Posted by Michael McKinney at 11:16 PM
| Comments (0) | Human Resources , Personal Development

04.14.17

Conflict without Casualties

Conflict without Casualties

C

ONFLICT is everywhere. Conflict at the most basic level is simply a gap between what we want and what we are experiencing at any given point in time.

Conflict is energy, and can be used in positive or negative ways. Negative conflict becomes drama, and it is costly to companies, teams and relationships at all levels. In fact, according to a Gallup Poll, negative conflict drains the U.S. economy by about $350 billion a year in lost productivity and wasted energy.

In Conflict without Casualties, author Nate Regier believes that the misuse of conflict energy is the biggest crisis facing our world, and that we haven’t even begun to harness the creative potential of conflict. When people embrace the fullest meaning of compassion as a process of “struggling with” others in creative conflict, they can transform lives, companies, and the world.

It is understandable that we try to avoid conflict considering all of the drama and negative fallout that always seems to accompany it. But Regier says if we use conflict correctly, we can use it to create. “Eliminating the casualties of conflict cannot happen by repressing the conflict and just ‘being nice.’ It happens by stewarding the energy inherent in conflict to make something positive, even amazing.” That seems like a tall order, but it makes sense.

Compassionate Accountability

The way forward is to practice Compassionate Accountability. Compassionate Accountability is a method for resisting the negative pull of drama—“I gotta win.” Negative conflict becomes drama. “Drama is the mismanaging of the energy of conflict. It diverts energy towards the pursuit of self-justification, one of the strongest human urges and the one that almost always gets us into trouble.” (Chapter 2 on drama is one of the clearest discussions of drama I’ve read.)

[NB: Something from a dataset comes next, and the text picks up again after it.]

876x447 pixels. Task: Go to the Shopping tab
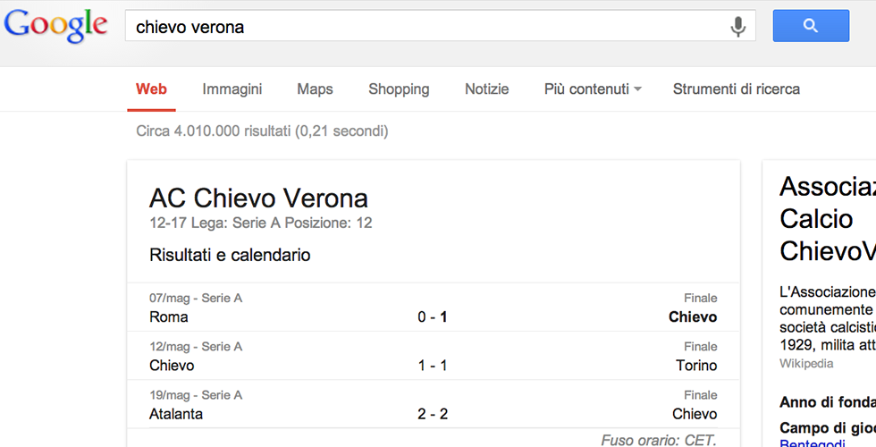(399, 89)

To be compassionate is to struggle alongside with others; to struggle with instead of against. “Compassion is the result of people taking ownership of their feelings, thoughts and behaviors, and choosing to spend the energy of conflict pursuing effective solutions that preserve the dignity of all involved. Compassion is more than care and concern for others. It’s about the willingness to get in the trenches and struggle together as an equal with others.

Compassion CycleCompassionate Accountability is based on three skills:

Openness
Openness is a state of non-judgmental receptivity to your own and others’ experiences. Openness is the healthy alternative to the Victim response that is a part of most drama. It also involves transparency, courage with self and others, self-awareness, empathy, confidence in one’s own adequacy, and a willingness to own and disclose emotions. Openness involves empathy (understanding others), validation (affirming others), and disclosure (sharing with others).

Resourcefulness
If Openness reveals the real issues, motives, and emotions in our lives, then resourcefulness is the ability to problem-solve to satisfy those motives and address the issues. When there’s conflict, Openness is where we discover and affirm how the gap between what we want and what we’re experiencing is affecting us. Resourcefulness is the ability to understand the gap and figure out what to do about it. It requires the abandonment of the ego in order to gather ideas and opinions, analyze what has worked in the past, and leverage personal strengths.

Persistence
Persistence is all about seeing things through with integrity, humility, and respect. It’s accountability. It means setting boundaries, reinforcing non-negotiables, and accepting responsibility for your own behaviors. “Compassion without accountability gets you nowhere. Accountability without compassion gets you alienated. Blending the two is the essence of leadership.”

These three skills are a process that starts at Open, moves to Resourceful, and finally to Persistence. They are three interdependent ways of feeling, thinking, and acting that work productively together.

When Regier’s model is placed inside the Drama Triangle (developed by Steven Karpman), the author creates a useful visual for understanding where we often end up if we don’t intentionally stay the Compassionate Accountability course.

Regier writes: “Drama inevitably pushes us into corners, where we cling to distorted worldviews that compel us to do the same thing over and over, expecting different results. Compassion, on the other hand, keeps us moving, searching, nimble, effective, and capable of adapting to change.” It also keep us from being mired inside our own head and thus limiting our responses and our ability to reframe the conflict. We get stuck.

drama

It would seem that if you stop at Persistence then you become stagnant and eventually irrelevant. A state of non-judgmental receptivity would seem to go hand-in-hand with progress, the inevitability of change, and the understanding of others. “As a species, human beings seem to have a very difficult time returning to Openness in order to keep the cycle going. We take up residence at Persistence, which inevitably morphs into Persecutor as we fight to protect what we’ve built and save ourselves from the consequences of our own creation.”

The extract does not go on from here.